June 26-27, 2010
HOUR ONE
What is possible now that leisure and entertainment aren’t goods that we sit back and consume but tools that we can use to create, collaborate and explore? Bob talks with consultant, teacher and writer Clay Shirky about the social and economic effects of our new era of creativity and generosity which he lays out in his latest book, Cognitive Surplus.

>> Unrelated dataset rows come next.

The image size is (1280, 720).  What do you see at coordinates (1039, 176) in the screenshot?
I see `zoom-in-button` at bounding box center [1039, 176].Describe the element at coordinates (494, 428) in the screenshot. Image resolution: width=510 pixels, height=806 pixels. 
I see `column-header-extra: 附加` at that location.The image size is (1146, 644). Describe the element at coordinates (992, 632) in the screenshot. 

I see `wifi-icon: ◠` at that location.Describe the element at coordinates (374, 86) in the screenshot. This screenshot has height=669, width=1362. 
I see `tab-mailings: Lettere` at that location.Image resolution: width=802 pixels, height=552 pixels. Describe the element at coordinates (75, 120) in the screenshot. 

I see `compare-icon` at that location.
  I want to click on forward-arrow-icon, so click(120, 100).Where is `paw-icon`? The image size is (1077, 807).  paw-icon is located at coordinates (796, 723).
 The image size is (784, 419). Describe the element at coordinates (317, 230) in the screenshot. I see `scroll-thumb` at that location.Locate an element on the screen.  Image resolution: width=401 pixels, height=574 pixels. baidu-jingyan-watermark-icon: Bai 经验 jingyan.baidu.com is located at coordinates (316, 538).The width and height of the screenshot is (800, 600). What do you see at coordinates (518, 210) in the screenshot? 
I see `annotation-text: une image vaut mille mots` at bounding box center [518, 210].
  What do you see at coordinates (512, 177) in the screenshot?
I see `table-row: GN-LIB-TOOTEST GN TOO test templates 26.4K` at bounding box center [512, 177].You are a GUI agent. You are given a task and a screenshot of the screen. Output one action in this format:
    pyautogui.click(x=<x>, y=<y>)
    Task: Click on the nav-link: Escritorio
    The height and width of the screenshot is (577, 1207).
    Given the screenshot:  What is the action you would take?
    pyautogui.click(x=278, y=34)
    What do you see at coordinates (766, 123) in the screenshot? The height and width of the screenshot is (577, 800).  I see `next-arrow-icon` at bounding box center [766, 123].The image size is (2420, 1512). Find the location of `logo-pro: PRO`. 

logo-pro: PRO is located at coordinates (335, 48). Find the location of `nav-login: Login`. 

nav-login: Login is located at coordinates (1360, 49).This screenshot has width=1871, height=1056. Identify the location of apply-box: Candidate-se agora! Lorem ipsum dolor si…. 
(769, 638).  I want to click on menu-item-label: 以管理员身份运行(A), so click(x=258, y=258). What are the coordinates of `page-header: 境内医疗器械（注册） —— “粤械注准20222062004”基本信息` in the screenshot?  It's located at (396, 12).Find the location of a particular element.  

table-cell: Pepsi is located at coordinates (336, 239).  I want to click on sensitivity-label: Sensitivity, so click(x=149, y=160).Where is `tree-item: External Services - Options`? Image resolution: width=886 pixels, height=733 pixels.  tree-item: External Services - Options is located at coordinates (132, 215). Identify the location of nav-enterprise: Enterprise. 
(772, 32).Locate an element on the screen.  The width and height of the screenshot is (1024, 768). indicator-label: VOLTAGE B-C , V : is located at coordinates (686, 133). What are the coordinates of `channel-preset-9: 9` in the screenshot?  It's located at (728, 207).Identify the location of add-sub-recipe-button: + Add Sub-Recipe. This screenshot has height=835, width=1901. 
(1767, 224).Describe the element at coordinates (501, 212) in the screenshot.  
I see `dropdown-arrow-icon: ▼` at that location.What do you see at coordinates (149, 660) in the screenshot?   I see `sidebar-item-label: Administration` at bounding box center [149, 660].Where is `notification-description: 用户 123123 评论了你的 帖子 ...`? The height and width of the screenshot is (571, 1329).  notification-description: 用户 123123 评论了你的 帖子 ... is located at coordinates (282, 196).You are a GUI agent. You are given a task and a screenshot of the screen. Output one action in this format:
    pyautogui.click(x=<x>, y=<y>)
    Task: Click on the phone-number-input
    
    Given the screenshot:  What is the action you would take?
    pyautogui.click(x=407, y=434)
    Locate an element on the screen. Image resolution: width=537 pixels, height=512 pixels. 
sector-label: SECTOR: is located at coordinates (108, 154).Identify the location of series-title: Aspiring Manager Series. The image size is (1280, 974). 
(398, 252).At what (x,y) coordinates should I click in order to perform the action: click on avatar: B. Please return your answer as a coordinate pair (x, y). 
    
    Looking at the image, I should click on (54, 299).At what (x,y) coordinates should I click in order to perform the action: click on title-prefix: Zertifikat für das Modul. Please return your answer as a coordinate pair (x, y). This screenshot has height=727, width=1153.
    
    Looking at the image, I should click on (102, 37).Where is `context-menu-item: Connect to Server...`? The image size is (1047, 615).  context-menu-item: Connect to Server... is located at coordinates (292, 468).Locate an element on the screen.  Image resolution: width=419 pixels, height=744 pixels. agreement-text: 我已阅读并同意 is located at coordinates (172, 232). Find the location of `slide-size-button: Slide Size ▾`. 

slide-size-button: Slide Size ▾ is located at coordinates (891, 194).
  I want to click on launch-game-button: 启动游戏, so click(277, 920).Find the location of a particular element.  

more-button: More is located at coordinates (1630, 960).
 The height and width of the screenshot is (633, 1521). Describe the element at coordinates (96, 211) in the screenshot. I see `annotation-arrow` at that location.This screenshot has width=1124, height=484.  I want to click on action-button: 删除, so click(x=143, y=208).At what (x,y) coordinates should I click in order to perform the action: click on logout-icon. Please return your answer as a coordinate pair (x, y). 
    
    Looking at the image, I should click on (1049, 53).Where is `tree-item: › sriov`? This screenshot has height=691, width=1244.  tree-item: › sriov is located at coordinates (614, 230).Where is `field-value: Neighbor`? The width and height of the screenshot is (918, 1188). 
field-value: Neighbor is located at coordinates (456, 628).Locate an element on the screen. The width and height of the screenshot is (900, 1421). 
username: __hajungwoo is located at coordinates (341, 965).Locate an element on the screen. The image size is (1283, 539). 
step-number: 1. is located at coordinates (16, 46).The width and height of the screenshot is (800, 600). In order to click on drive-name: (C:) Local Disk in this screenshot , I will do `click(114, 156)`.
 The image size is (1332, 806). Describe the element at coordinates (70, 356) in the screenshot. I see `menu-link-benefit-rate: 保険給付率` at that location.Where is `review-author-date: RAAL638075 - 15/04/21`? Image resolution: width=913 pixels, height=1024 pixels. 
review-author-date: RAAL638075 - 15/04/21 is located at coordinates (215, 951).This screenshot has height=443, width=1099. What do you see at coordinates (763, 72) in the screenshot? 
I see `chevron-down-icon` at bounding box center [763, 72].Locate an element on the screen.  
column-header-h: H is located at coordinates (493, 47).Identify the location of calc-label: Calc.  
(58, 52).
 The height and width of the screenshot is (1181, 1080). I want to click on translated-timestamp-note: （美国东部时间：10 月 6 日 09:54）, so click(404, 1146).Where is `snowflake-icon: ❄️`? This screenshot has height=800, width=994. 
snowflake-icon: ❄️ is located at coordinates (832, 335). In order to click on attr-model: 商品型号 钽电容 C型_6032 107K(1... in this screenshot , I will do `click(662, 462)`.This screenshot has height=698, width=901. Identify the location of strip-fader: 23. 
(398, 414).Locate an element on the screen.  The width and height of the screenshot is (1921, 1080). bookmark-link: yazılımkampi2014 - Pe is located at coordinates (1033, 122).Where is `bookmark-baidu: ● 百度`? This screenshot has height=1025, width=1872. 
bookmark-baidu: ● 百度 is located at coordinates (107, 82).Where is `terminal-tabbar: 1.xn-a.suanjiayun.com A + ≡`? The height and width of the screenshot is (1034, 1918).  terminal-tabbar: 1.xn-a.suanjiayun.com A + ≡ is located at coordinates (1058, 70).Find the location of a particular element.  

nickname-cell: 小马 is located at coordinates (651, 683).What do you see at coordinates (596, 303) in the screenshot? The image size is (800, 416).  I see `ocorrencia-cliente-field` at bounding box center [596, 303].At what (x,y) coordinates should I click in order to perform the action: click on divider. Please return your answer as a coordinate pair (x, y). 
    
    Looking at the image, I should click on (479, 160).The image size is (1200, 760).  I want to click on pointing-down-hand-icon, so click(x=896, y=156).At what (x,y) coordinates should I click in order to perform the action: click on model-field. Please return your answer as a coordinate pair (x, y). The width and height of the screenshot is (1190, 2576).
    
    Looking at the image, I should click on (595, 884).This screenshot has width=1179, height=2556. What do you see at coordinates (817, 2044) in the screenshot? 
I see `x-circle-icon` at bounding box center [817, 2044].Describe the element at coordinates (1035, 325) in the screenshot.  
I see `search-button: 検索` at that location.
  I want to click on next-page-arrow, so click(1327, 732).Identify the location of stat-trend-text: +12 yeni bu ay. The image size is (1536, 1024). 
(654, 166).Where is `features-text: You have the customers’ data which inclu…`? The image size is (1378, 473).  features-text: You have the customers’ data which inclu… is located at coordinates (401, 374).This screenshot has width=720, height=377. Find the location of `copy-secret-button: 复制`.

In this week’s installment of our ongoing series This I Believe, Bob talks with curator Dan Gediman about the essay of Verona Wylie Slater. She was a housewife and mother to three children in Penn Valley, Pennsylvania. She was the daughter of famed New York minister Edmund Melville Wylie, and the sister of writers Philip and Max Wylie.
HOUR TWO
We continue our series of music interviews recorded at this year’s Jazz Fest in New Orleans, this week with musician, songwriter and producer Allen Toussaint. Toussaint started in the studio, writing dozens of hit songs and performing as a session player. Over five decades in the music business, he’s built a reputation as an eager collaborator, working with everyone from Irma Thomas to Elvis Costello to Trombone Shorty. Toussaint says that in the years after Hurricane Katrina, he’s toured and played live more than ever before. He talks with Bob about his early days in the business and the future of music in New Orleans.